Aim of the task » Give each entry back by retyping it exactly as written.

Extracted information »
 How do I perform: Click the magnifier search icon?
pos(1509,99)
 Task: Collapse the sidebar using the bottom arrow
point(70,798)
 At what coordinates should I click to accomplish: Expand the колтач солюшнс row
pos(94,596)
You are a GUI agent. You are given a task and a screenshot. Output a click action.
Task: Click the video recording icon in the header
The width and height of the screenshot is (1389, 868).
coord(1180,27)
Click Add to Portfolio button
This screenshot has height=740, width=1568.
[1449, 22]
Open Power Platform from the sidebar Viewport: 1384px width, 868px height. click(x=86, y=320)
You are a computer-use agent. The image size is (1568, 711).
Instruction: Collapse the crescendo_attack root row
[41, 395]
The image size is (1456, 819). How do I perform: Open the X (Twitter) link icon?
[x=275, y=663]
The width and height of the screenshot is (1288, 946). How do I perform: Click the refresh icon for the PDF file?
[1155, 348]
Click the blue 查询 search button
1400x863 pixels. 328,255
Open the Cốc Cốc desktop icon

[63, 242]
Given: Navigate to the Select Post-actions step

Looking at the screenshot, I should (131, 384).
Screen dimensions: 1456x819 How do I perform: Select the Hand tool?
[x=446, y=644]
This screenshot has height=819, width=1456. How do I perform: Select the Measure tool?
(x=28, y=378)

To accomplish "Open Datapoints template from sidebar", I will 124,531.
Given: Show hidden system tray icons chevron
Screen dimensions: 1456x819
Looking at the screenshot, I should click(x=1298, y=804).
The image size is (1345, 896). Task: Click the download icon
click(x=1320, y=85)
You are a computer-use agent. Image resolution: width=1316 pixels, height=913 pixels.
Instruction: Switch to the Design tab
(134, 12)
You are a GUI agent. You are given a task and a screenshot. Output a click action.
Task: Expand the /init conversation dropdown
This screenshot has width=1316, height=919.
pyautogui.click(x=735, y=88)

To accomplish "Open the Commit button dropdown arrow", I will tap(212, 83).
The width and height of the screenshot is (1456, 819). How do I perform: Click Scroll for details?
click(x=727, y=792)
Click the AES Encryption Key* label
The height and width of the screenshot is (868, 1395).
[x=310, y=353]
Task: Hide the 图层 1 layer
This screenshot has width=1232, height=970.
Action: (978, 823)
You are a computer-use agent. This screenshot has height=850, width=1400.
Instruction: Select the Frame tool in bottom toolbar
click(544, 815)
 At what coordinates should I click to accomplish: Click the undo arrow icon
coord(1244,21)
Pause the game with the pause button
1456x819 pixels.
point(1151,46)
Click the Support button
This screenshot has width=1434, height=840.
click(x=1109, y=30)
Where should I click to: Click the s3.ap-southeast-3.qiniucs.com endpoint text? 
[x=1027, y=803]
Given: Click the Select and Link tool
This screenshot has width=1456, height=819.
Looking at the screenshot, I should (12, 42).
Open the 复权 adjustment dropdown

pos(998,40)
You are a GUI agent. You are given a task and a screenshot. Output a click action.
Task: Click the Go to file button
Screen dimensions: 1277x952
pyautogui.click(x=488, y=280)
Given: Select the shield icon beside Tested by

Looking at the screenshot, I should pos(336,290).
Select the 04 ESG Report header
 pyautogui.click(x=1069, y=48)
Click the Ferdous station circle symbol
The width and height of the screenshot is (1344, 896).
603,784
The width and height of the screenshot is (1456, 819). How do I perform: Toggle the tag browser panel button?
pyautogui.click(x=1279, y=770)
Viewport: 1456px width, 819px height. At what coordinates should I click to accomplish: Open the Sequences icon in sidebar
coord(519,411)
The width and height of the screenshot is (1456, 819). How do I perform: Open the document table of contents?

Answer to the exercise »
 How do I perform: Click the magnifier search icon?
pos(1509,99)
 Task: Collapse the sidebar using the bottom arrow
point(70,798)
 At what coordinates should I click to accomplish: Expand the колтач солюшнс row
pos(94,596)
You are a GUI agent. You are given a task and a screenshot. Output a click action.
Task: Click the video recording icon in the header
The width and height of the screenshot is (1389, 868).
coord(1180,27)
Click Add to Portfolio button
This screenshot has height=740, width=1568.
[1449, 22]
Open Power Platform from the sidebar Viewport: 1384px width, 868px height. click(x=86, y=320)
You are a computer-use agent. The image size is (1568, 711).
Instruction: Collapse the crescendo_attack root row
[41, 395]
The image size is (1456, 819). How do I perform: Open the X (Twitter) link icon?
[x=275, y=663]
The width and height of the screenshot is (1288, 946). How do I perform: Click the refresh icon for the PDF file?
[1155, 348]
Click the blue 查询 search button
1400x863 pixels. 328,255
Open the Cốc Cốc desktop icon

[63, 242]
Given: Navigate to the Select Post-actions step

Looking at the screenshot, I should (131, 384).
Screen dimensions: 1456x819 How do I perform: Select the Hand tool?
[x=446, y=644]
This screenshot has height=819, width=1456. How do I perform: Select the Measure tool?
(x=28, y=378)

To accomplish "Open Datapoints template from sidebar", I will 124,531.
Given: Show hidden system tray icons chevron
Screen dimensions: 1456x819
Looking at the screenshot, I should click(x=1298, y=804).
The image size is (1345, 896). Task: Click the download icon
click(x=1320, y=85)
You are a computer-use agent. Image resolution: width=1316 pixels, height=913 pixels.
Instruction: Switch to the Design tab
(134, 12)
You are a GUI agent. You are given a task and a screenshot. Output a click action.
Task: Expand the /init conversation dropdown
This screenshot has width=1316, height=919.
pyautogui.click(x=735, y=88)

To accomplish "Open the Commit button dropdown arrow", I will tap(212, 83).
The width and height of the screenshot is (1456, 819). How do I perform: Click Scroll for details?
click(x=727, y=792)
Click the AES Encryption Key* label
The height and width of the screenshot is (868, 1395).
[x=310, y=353]
Task: Hide the 图层 1 layer
This screenshot has width=1232, height=970.
Action: (978, 823)
You are a computer-use agent. This screenshot has height=850, width=1400.
Instruction: Select the Frame tool in bottom toolbar
click(544, 815)
 At what coordinates should I click to accomplish: Click the undo arrow icon
coord(1244,21)
Pause the game with the pause button
1456x819 pixels.
point(1151,46)
Click the Support button
This screenshot has width=1434, height=840.
click(x=1109, y=30)
Where should I click to: Click the s3.ap-southeast-3.qiniucs.com endpoint text? 
[x=1027, y=803]
Given: Click the Select and Link tool
This screenshot has width=1456, height=819.
Looking at the screenshot, I should (12, 42).
Open the 复权 adjustment dropdown

pos(998,40)
You are a GUI agent. You are given a task and a screenshot. Output a click action.
Task: Click the Go to file button
Screen dimensions: 1277x952
pyautogui.click(x=488, y=280)
Given: Select the shield icon beside Tested by

Looking at the screenshot, I should pos(336,290).
Select the 04 ESG Report header
 pyautogui.click(x=1069, y=48)
Click the Ferdous station circle symbol
The width and height of the screenshot is (1344, 896).
603,784
The width and height of the screenshot is (1456, 819). How do I perform: Toggle the tag browser panel button?
pyautogui.click(x=1279, y=770)
Viewport: 1456px width, 819px height. At what coordinates should I click to accomplish: Open the Sequences icon in sidebar
coord(519,411)
The width and height of the screenshot is (1456, 819). How do I perform: Open the document table of contents?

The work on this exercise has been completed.